Reading a paper
For your master thesis (and during advanced master courses) you often need to read several papers.
Intended for: MSc, PhD
Paper reading is time consuming, since a full read of a paper will easily take several hours. However, not every paper will be equally relevant to you, and you therefore need to learn to read papers in a gradually increasing level of detail. With each step, a (significant) portion of papers should drop (they don't make it to the next step). Consider these steps:
Title & Abstract (1 minute):
This can usually still be done on your favorite search engine, such as Google Scholar.
The abstract should summarize the main paper content, and is your biggest help to determine whether you should continue. Look for keywords on the problem type, methodology and results to determine whether this paper is worth more attention.
Decide: Is the paper interesting to you, then open it's pdf.
Quick scan (2 - 5 minutes):
Browse the introduction: An extended version of the abstract. Try to find out what the main idea is the authors propose (the abstract is usually too brief for this). Look for keywords again (usually the first few words of a paragraph) to see where you need to be.
Glance through the paper: Glance at section headers (what is the structure of the document), and at figures and tables (what type of methods & results do you recognize).
Look at schematic figure: Check whether the authors have a schematic figure, usually Figure 1, that visually summarizes the overall method.
Look at a few result graphs/tables: Do the results look promising? What settings are tested, do you recognize baselines, etc.
Read the conclusion paragraph: How do the authors summarize their work?
Decide: Does the paper seem relevant to you, because of problem, methodology and/or results? If yes, then continue.
Superficial read (5 - 20 minutes):
If you are still interested, then it is worth your time to truly find out what the paper proposes.
Read the introduction: This should summarize all motivation, the main idea, the obtained results, and the structure of the paper.
Browse the methodology section: Focus on the part where the authors propose something novel (look for keywords). How exactly is the idea implemented?
Browse related work: Quickly scan to what other fields the authors connect their work. Do you recognize papers? How do they describe the relationships? This may suddenly improve your understanding of the proposed method, by putting it into context.
Browse the discussion: Scan how the authors reflect on their work, and what future work they propose. This may help you better understand the method, and whether it suits your setting.
Decide: Have you understood at a high level what method the paper proposes (this should be clear now for a well-written paper)? Are the methodology and results really interesting & relevant to you (would you consider working on this topic, using similar ideas, etc.). If yes: consider to read the full paper.
Note: Be careful, the next step gets more expensive, so you have to start becoming selective now. Only continue for papers that really interest you.
Full read (20 minutes - 2 hours):
If you are still interested in the paper, then it is probably worth it to fully read the paper (front to back). Some additional advice:
Get creative: Focus on the proposed novel idea. Do you find it smart? Can you think of an extension of this idea, or another way to use the same principle? Get your mind to be creative. Check the future work sections as well, for what the authors consider useful possible extensions.
Experimental set-up: This is also the moment to carefully check whether the results are fair. Did the authors only tune hyperparameters for their own method, and not for the baseline? That could have strongly influenced the results. Check whether you want to accept the results.
Skip: A full read does not mean you have to read every sentence (you can of course). Feel free to skip certain parts when you directly see the point. There is for example no point in reading a full 'Preliminaries' section in every paper, where they introduce the notation you are already familiar with. (See theory versus empirical sections below as well).

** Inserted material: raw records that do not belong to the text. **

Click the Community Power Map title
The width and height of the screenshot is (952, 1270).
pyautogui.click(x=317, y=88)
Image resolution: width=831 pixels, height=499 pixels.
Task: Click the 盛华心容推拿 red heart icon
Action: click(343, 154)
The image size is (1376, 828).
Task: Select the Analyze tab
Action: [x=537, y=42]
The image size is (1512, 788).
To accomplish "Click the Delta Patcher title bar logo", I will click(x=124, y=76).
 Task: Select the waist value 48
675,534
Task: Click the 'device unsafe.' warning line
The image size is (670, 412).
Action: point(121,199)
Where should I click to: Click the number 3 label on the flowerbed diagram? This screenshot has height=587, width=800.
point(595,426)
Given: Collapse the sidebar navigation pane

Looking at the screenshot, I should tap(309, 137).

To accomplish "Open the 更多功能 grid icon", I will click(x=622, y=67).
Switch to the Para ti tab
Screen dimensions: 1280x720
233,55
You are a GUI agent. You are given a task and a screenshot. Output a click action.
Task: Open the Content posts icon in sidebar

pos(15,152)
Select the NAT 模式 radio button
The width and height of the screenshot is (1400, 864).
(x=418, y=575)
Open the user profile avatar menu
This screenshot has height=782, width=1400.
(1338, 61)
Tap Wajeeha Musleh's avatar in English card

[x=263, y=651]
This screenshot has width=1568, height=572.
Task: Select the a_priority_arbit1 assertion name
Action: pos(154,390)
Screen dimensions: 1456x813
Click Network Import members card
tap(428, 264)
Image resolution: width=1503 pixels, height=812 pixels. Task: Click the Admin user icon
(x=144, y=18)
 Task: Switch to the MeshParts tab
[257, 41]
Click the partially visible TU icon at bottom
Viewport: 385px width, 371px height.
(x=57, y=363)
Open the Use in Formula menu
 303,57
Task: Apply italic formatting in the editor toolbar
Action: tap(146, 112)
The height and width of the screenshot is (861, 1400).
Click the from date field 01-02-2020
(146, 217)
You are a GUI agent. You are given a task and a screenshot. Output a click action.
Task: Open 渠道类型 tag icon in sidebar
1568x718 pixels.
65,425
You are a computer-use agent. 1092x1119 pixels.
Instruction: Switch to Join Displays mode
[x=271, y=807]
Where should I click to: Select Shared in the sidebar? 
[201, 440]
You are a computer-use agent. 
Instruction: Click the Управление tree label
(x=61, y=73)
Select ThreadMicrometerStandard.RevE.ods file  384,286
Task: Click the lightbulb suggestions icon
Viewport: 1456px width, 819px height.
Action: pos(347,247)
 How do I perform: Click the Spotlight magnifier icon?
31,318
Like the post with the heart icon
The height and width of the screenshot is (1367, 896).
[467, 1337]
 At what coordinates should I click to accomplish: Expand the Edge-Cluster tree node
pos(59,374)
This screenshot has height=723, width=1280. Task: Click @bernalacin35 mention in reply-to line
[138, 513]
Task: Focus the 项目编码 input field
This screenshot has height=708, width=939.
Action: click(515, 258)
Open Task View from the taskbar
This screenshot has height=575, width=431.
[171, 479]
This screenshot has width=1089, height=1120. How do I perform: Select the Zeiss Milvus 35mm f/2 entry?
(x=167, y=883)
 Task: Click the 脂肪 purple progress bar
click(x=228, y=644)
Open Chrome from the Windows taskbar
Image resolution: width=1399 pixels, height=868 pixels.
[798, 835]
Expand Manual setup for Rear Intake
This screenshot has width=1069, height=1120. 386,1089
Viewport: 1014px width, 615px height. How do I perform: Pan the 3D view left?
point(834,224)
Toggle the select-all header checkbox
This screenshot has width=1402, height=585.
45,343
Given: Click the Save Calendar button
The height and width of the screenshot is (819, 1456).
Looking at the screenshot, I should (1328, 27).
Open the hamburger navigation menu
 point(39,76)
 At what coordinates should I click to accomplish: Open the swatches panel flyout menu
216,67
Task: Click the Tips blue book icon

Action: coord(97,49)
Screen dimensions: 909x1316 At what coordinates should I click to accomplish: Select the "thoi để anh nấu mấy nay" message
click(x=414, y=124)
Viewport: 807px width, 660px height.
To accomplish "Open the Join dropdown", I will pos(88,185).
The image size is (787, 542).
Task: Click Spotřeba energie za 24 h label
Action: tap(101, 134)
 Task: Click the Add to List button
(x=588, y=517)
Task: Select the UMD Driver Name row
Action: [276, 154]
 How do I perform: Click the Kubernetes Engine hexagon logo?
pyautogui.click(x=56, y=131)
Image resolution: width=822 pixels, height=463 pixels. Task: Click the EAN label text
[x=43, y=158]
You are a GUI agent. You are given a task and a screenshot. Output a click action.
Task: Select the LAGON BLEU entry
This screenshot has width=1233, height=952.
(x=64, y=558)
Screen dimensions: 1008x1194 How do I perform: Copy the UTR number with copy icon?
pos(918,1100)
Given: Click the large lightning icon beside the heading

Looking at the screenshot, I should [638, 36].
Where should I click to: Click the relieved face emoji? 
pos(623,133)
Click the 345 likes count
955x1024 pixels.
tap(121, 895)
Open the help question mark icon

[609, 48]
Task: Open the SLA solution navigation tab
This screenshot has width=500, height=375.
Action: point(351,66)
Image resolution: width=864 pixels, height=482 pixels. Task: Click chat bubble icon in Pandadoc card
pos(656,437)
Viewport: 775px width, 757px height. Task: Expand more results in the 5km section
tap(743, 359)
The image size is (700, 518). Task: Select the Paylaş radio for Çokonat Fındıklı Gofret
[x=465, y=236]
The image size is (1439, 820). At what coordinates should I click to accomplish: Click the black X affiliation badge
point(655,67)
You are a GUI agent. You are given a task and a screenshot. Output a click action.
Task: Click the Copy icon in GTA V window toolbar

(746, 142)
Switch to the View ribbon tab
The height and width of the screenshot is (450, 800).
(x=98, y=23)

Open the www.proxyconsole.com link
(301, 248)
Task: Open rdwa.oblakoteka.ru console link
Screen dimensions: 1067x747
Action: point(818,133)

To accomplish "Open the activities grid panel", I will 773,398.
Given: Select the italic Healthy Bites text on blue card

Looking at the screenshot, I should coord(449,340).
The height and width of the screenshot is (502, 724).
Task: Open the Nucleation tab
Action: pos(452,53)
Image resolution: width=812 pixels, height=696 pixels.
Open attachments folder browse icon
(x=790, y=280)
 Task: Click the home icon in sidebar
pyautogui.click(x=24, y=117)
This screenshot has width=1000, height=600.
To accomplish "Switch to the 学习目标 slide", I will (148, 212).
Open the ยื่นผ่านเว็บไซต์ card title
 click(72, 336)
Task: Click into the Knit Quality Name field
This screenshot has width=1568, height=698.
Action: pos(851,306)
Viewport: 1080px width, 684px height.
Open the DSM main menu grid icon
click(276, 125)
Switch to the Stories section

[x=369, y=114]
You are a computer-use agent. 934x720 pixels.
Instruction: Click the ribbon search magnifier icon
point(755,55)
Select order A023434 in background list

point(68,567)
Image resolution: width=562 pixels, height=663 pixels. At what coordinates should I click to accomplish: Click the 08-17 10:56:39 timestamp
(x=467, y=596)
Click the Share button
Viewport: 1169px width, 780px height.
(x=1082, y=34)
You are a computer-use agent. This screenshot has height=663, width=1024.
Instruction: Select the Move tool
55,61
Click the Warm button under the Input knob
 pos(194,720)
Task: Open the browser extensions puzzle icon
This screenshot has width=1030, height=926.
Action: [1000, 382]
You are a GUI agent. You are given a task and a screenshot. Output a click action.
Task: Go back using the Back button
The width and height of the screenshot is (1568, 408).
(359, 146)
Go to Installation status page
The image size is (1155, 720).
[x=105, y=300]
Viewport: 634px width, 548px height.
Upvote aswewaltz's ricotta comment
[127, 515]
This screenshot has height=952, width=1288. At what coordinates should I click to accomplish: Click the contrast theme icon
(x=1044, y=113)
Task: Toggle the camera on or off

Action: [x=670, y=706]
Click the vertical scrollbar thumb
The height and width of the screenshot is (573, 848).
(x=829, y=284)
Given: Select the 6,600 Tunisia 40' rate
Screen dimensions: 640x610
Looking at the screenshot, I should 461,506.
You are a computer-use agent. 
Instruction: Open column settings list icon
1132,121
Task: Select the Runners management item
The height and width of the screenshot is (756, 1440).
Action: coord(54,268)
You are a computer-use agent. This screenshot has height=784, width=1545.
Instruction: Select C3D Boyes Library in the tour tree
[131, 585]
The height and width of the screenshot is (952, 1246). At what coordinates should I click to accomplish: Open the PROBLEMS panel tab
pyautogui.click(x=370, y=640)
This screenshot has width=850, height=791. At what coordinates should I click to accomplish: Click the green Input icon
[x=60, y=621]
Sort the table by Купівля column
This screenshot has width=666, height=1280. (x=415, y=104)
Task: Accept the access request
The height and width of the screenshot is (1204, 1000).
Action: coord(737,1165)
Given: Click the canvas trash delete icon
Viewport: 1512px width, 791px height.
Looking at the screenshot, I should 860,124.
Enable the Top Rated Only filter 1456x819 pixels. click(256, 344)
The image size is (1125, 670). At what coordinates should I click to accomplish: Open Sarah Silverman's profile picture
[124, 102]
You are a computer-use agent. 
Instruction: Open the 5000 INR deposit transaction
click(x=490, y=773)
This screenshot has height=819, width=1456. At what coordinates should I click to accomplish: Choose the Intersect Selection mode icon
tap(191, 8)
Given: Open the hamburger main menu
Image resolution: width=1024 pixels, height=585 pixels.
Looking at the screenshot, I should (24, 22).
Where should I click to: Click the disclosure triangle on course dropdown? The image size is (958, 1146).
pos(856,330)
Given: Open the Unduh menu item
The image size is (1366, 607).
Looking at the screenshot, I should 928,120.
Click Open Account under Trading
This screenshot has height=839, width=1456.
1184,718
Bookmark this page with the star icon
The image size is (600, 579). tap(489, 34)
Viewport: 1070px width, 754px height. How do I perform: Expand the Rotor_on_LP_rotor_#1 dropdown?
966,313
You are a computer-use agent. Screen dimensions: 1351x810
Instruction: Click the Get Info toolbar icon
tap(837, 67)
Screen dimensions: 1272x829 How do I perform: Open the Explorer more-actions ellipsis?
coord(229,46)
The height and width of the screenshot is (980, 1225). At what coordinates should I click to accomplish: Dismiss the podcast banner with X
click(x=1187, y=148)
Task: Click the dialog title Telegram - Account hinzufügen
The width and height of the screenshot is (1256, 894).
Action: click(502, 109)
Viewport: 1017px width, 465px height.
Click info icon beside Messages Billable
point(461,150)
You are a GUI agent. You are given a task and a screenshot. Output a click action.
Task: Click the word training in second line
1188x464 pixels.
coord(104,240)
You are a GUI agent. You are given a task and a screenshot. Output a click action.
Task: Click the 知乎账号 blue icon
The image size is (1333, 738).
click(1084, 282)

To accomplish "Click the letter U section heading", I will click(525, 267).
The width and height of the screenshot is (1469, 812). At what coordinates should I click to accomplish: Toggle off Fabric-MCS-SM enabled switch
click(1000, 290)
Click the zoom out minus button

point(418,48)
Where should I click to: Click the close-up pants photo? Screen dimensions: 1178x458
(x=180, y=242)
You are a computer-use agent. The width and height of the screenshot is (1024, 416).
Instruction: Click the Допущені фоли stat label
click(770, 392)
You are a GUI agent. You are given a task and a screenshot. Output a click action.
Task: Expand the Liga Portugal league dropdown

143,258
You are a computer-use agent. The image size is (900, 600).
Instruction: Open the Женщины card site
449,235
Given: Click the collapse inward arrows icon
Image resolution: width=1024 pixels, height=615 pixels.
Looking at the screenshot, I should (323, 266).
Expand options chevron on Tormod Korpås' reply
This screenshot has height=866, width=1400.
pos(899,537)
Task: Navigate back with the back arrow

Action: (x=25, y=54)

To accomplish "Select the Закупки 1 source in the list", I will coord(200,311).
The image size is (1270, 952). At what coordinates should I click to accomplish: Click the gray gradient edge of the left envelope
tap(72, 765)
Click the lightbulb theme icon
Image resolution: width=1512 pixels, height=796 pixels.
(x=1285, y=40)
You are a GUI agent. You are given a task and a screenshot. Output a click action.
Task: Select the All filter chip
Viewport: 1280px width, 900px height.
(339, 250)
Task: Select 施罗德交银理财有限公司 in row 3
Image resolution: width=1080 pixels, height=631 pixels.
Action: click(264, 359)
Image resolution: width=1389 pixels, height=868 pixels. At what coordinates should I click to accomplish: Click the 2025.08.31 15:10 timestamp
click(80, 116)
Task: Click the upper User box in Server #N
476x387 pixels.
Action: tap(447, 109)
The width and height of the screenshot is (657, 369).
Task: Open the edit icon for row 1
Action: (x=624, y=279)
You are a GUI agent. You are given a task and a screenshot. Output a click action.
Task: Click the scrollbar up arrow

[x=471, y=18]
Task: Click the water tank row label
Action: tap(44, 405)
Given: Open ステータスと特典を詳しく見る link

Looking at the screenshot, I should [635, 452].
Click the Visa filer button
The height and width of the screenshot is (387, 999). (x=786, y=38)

Code: Many papers have public Github repositories, which might also be worth a quick browse. Search for the part of the code where the actually methodology is implemented (often a small part of the total code base). Does this help you understand the methodology better?
Theory versus empirical sections: Many machine learning papers come with i) a theoretical section in which the authors prove things for an idealized setting and then ii) an empirical section with a practical algorithm that violates many assumptions of the theoretical part (and the authors for example use a neural network to solve the problem in approximate form). A mistake I often see is that students come for one aspect (either theory or empirical part), but get intimidated by the other half. Depending on you interest, determine whether you really need to understand everything (of course it's good to try to understand, but if this would take too much time, also dare to skip it and focus on what is relevant for your project).
Decide: For most papers the process will stop here. You have understood the method, thought about it, and you may in the future use similar ideas in your own work. You only continue to the final step if you are really planning to work on the exact method proposed in this paper, and you want to figure out all the details.
Implementation read (incl. appendix & code) (2-... hours):
You will only take this step on a limited number of papers. Maybe you really like the idea and you want to use it in your own work, or maybe you have come up with an extension.
Study the math in detail: Although you already did a full read, you may still need some time to fully grasp all equations and details of the method.
Read the appendix: Now it is worth to dive into the appendix of the paper, an figure out all implementation details, additional results, etc.
Run the code: If the paper has code, it might be worth to dive into it as well, see how the practical implementation works, and maybe even rerun the experiment code on you own computer.
Implement/extend: Finally, when you are convinced, you may want to implement the method yourself, or extend it in some form.